Il secondo punto, non meno importante. In quel sistema politico, sia pur degenerato, esistevano comunque i partiti. Che via via avevano smarrito la funzione costituzionale, questo è vero. Ma restavano partiti. Rappresentavano, sia pur con tutte le distorsioni che denunciava Berlinguer, blocchi sociali, interessi economici, interessi di classe. Non a caso, malgrado la corruzione, l’occupazione sistematica del potere, quella che i Radicali di Pannella chiamavano la partitocrazia, l’economia cresceva con cifre che adesso manco ci sognamo. Certo, c’era il deficit pubblico alle stelle, eravamo un paese che viveva al di sopra delle proprie possibilità, ma le strade le rifacevamo, fra una mazzetta e l’altra. Banalizzo volutamente, sia chiaro. Altrimenti potremmo parlare anche di un’Italia punto di riferimento per la sua politica nel mediterraneo, della nostra credibilità internazionale.
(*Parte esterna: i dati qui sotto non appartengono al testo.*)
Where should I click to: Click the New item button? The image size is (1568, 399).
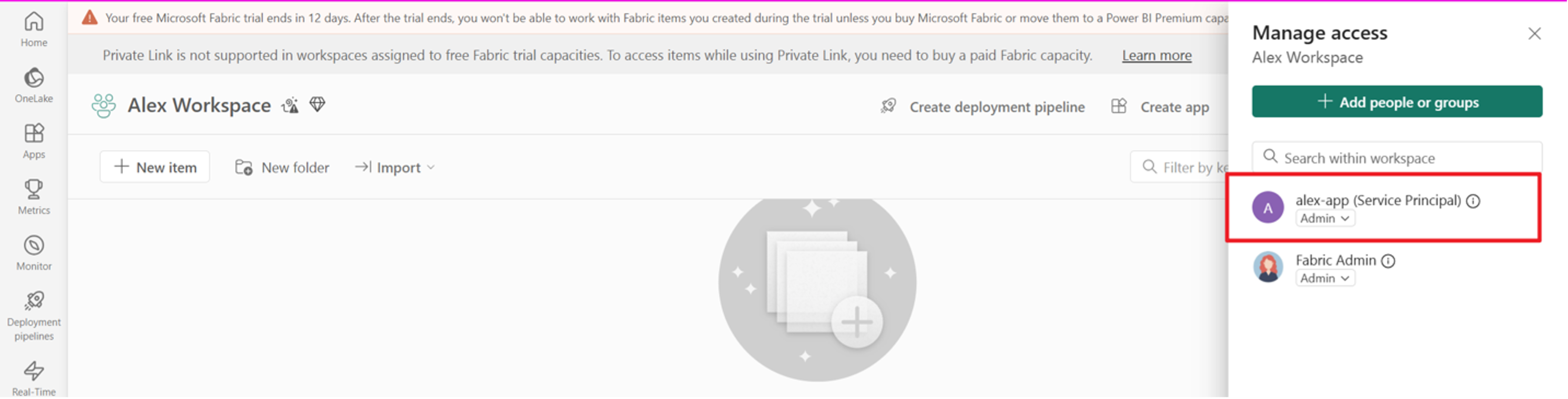[x=155, y=167]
Era un altro mondo, insomma.
Non che voglia fare l’elogio postumo degli anni ’80. Ci mancherebbe altro.
Oggi che succede? Sintetizzando ancora: il deficit continua a correre, non ripariamo più manco le buche e nel mondo ci rappresenta Alfano. Non ci sono più i partiti del dopoguerra, ma non ci sono più neanche le correnti degli anni ’80. Tutto si riduce alla contesa di qualche leader e quando cambia il leader, anche se dello stesso schieramento, cambiano tutti i vertici, non solo delle società pubbliche, ma della stessa amministrazione. Va “ringraziata” per questo la sciagurata legge Bassanini, che ha eliminato la tradizionale terzietà dell’alta burocrazia statale, nel passato vero serbatoio di competenze. Siamo, arrivati, insomma, all’occupazione personale dello stato. Ormai si nominano gli amici, i fedeli, coloro che hanno permesso la conquista del potere. Il famoso “cerchio magico”.
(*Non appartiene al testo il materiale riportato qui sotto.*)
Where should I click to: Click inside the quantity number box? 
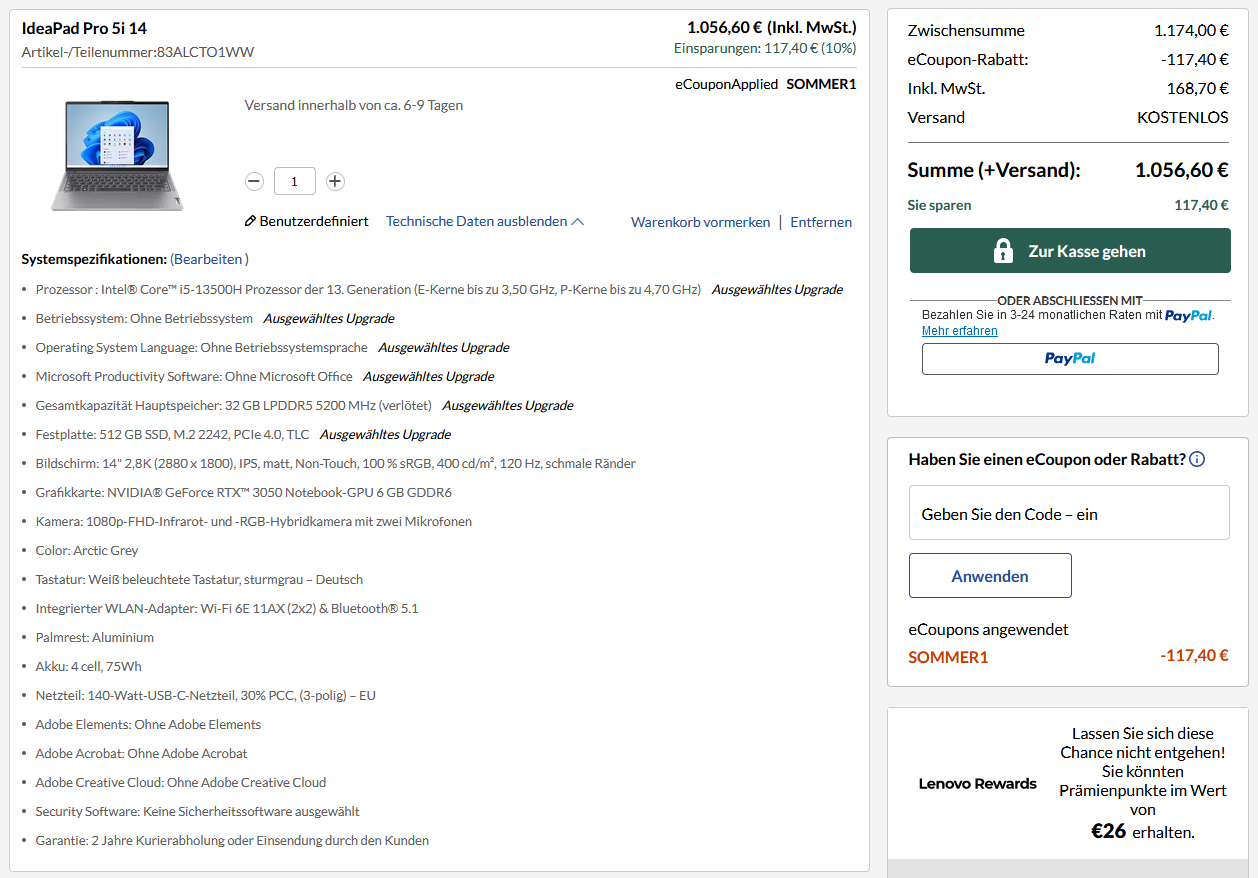tap(294, 181)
E questo vale per tutti, perfino per chi, come il M5s, ha fatto della critica alla politica invadente la sua bandiera. Guardate Roma. Conquistato il Campidoglio, il sindaco Raggi ha provveduto a piazzare i suoi fedelissimi nei gangli dell’amministrazione. I risultati, non solo di natura amministrativa in senso stretto, ma anche in qualche caso di natura penale, sono sotto gli occhi di tutti. Nei partiti – o in quello che ne rimane – succede ovviamente lo stesso. La politica è uno specchio della società, non il contrario. E dunque si conquista la leadership e si fanno fuori tutti gli avversari scientificamente. Manca anche qui, come nella pubblica amministrazione, una base condivisa, una classe dirigente che sia arrivata al proprio posto per quello che ha fatto e non per mera fedeltà.
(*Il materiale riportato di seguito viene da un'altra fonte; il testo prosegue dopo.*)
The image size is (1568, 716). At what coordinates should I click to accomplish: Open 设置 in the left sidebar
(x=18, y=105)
Inutile stupirsi dunque se poi cambiano bandiera al primo accenno del mutar del vento. La corsa per salire sul carro del vincitore è diventata una affollatissima maratona.
Lo scopo della gestione del potere, insomma, è diventato un fine e non un mezzo. Altro che Machiavelli. E se negli anni ’80, sia pur nella degenerazione già iniziata, si conquistava il potere e lo si occupava per rappresentare un blocco sociale, adesso il tutto è ridotto alla promozione della propria persona. Perché, in fin dei conti non c’è più un rapporto di rappresentanza, un legame fra le classi dirigenti e chi rappresentano. Il legame è dato da un voto espresso ogni quattro o cinque anni quando va bene, da un’approvazione fideistica nella peggiore dei casi. La clientela è la regola.
Che fare per invertire la tendenza? Io credo che questa sia una delle sfide principali che ha di fronte la sinistra italiana nei prossimi anni. Assieme alla definizione di un quadro di valori. Anche da qui passa il discrimine fra destra e sinistra. Fin dagli anni ’90 abbiamo copiato e mutuato non solo le pratiche economiche liberiste, ma anche questa maniera di gestire il potere, arrivata oggi alle conseguenze estreme. E’ tempo di tornare a pensare a un’alternativa.
La ricostruzione di un’Italia differente, che sia in grado di rilanciarsi dal punto di vista economica, sta anche qui: si parte dalla ricostruzione di una classe dirigente, non solo in politica, lo ribadisco, che abbia come faro il bene comune (un’altra delle mie fissazioni) e non la propria autoriproduzione. Difficile farlo? Sicuramente, perché occorre ripensare non solo le strutture della politica, ma anche un po’ noi stessi. Uscire dal bisogno disperato di apparire per tornare a essere, a dare un contributo onesto. Non è solo una questione di sostituire il pronome “io” con il “noi”. E’ una rivoluzione culturale.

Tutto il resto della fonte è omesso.